Впереди была дверь. И мама. И надо было еще повернуть ручку.

Старая сука

От мамы-армянки Джульетте Васильевне достались редкие, крупные, совершенно кобыльи зубы – не улыбнешься лишний раз; да и чему, спрашивается, улыбаться, если родилась ты в самом ничтожном месте на краю обитаемого мира? Нормальные люди жили в Москве или, на худой конец, в Ленинграде, а вся жизнь Джульетты Васильевны с самого детства была непрекращающимся географическим унижением: Приморск, Ивановка, Буйнакск, Щербинка…

Разве можно стать счастливой, оставляя на карте такие жалкие и грязные, словно пятна на старых обоях, следы?

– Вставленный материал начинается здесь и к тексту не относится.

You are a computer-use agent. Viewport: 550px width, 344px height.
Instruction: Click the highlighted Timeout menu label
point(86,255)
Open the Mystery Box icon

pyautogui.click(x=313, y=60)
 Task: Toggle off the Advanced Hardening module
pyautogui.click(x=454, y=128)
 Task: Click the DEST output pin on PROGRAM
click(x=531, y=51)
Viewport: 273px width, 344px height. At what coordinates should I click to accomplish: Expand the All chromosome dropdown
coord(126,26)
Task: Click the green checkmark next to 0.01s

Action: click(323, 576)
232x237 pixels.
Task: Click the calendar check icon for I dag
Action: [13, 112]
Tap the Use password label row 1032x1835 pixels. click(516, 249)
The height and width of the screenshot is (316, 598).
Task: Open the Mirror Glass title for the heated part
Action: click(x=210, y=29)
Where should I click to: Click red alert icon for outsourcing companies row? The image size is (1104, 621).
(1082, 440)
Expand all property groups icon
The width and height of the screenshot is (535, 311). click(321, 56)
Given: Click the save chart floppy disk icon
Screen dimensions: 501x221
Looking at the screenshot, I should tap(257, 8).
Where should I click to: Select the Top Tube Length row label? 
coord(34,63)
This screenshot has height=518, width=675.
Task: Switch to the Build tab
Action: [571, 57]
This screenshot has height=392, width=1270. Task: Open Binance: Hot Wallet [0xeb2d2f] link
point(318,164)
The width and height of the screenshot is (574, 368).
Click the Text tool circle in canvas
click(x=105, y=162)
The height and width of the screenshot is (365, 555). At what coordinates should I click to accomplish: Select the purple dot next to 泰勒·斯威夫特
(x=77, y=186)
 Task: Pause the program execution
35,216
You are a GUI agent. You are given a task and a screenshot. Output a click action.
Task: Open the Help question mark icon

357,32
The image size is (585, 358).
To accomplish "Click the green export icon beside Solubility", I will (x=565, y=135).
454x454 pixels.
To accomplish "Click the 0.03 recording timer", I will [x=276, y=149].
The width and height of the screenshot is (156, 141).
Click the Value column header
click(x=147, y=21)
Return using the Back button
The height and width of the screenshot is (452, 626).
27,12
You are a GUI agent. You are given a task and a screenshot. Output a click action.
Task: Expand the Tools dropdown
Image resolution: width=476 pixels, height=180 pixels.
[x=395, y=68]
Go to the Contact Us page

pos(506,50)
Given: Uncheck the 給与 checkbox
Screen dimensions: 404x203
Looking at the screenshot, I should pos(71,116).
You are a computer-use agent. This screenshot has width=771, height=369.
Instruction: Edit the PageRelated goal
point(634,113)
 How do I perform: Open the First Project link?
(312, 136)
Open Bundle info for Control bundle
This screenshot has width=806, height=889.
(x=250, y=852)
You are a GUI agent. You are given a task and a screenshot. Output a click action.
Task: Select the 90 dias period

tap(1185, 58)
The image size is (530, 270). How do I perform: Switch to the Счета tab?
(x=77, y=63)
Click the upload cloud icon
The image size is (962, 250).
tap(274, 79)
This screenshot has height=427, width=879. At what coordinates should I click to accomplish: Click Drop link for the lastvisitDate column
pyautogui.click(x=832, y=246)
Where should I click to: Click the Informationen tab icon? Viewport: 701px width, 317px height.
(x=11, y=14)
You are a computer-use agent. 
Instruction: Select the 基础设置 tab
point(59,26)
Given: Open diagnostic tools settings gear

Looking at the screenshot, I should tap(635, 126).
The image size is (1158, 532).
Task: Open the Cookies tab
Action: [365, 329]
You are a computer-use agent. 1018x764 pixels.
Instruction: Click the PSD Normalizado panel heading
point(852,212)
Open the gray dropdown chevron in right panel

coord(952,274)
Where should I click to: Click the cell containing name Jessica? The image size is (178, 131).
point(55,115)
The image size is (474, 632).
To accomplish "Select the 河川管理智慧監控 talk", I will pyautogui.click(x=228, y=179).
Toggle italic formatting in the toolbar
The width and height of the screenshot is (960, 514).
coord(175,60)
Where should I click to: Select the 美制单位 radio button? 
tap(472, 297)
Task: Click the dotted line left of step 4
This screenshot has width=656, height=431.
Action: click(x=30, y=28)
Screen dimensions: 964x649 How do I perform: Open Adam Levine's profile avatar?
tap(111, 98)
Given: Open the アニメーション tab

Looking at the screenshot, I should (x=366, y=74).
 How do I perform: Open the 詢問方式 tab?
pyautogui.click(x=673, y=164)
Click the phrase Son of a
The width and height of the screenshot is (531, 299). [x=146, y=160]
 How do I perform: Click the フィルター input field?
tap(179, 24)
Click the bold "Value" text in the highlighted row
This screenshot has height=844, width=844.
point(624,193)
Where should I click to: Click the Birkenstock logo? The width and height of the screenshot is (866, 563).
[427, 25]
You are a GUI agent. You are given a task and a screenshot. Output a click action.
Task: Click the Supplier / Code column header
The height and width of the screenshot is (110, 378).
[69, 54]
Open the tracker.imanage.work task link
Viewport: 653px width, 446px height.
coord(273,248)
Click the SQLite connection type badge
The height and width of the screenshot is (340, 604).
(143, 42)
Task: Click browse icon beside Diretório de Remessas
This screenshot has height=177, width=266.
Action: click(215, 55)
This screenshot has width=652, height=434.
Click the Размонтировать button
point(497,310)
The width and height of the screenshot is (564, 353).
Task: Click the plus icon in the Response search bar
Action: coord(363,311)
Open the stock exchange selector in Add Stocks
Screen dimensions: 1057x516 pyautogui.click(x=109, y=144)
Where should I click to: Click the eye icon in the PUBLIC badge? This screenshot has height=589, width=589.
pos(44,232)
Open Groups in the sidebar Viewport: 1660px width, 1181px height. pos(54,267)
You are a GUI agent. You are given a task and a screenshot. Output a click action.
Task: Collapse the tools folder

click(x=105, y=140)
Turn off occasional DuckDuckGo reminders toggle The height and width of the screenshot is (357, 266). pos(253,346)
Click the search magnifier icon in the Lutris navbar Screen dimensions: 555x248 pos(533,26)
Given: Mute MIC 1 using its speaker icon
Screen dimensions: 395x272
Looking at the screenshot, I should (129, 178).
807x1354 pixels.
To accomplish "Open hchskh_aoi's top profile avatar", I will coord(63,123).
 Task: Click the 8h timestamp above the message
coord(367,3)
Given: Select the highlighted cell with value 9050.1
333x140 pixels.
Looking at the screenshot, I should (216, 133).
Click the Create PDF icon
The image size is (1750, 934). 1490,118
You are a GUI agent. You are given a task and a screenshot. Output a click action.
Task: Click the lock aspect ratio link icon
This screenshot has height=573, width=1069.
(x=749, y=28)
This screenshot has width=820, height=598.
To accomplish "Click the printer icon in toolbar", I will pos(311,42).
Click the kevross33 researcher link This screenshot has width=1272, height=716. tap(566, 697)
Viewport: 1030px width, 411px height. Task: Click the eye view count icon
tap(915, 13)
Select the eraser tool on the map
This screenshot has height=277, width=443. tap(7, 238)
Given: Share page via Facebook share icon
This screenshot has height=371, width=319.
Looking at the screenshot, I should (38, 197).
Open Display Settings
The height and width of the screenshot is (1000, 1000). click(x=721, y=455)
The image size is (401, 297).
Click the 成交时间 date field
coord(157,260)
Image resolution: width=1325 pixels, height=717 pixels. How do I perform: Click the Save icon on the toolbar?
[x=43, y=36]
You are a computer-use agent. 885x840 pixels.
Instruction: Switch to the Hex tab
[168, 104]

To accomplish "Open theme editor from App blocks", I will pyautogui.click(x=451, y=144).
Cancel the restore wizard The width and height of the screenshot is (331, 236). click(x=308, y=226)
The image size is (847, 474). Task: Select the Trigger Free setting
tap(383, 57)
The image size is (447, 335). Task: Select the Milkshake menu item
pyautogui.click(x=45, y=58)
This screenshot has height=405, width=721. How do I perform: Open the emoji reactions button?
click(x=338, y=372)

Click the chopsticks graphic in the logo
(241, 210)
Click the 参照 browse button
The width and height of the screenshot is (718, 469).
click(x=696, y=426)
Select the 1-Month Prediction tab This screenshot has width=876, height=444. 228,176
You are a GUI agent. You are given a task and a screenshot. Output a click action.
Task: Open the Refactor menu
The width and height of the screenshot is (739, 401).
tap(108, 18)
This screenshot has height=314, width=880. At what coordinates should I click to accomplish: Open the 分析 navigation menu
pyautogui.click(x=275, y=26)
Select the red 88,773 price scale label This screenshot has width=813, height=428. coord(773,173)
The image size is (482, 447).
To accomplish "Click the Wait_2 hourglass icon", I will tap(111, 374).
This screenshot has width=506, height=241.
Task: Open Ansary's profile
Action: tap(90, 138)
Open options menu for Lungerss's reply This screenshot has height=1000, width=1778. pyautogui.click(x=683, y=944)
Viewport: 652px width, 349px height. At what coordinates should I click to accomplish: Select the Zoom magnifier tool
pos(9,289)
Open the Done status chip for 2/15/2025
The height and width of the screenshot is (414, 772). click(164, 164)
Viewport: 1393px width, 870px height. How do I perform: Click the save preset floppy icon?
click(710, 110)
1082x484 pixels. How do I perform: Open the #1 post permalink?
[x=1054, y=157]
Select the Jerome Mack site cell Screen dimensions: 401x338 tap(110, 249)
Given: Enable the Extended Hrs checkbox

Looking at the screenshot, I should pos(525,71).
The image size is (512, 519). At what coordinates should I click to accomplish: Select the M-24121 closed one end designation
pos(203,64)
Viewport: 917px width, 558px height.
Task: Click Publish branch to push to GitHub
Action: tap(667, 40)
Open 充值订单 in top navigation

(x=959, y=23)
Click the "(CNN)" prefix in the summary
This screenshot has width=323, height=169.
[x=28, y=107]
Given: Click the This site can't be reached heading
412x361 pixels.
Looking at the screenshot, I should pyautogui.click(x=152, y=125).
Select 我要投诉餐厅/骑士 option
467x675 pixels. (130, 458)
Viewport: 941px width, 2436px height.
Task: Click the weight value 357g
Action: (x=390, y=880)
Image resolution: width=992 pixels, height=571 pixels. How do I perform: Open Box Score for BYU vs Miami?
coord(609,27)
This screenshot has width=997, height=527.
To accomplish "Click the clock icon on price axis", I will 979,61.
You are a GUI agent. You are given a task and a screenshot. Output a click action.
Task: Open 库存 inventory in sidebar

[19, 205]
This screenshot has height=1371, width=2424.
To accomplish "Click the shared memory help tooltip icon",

В Приморске, крошечном, провонявшем рыбой городишке, который не так давно заслуженно разжаловали до статуса поселка, Джульетта Васильевна родилась – и это, честное слово, был самый скверный подарок в ее жизни. На дворе колом стоял 1952 год – ничего личного, просто Джульетта Васильевна предпочла бы другие обстоятельства времени, места, образа действия, причины, цели, да и степени заодно. Если следовать за учебником грамматики и дальше, то придется признать, что сопутствующие обстоятельства тоже подкачали: черт дернул Джульетту Васильевну, как Пушкина, родиться в России – только без ума и без таланта, да еще и в семье склонного к алкоголизму слесаря-недоучки и детсадовской нянечки, которая ненавидела детей так, что даже к собственной новорожденной дочке подходила, сцепив от отвращения челюсти в неистовый, почти бульдожий замок. Отцовскими чувствами слесаря никто так и не поинтересовался: мать Джульетты Васильевны в грош не ставила мужа-неудачника, будто мстила за все эти бесконечные ай ем, ай ем петк э сирем, ай ем петк е мецарем им амуснун, ай ем петк э ереханерс ерджанки мецанан сиро меч, ай ем[1]1
  Я армянка. Разве я не армянка? Я армянка. Я должна любить. Я армянка, должна чествовать своего супруга, я армянка, мои дети должны расти счастливые и в любви, я армянка (арм.).


[Закрыть]
, что твердили всю жизнь классические армянские жены, тихие и безропотные хранительницы буйного домашнего очага…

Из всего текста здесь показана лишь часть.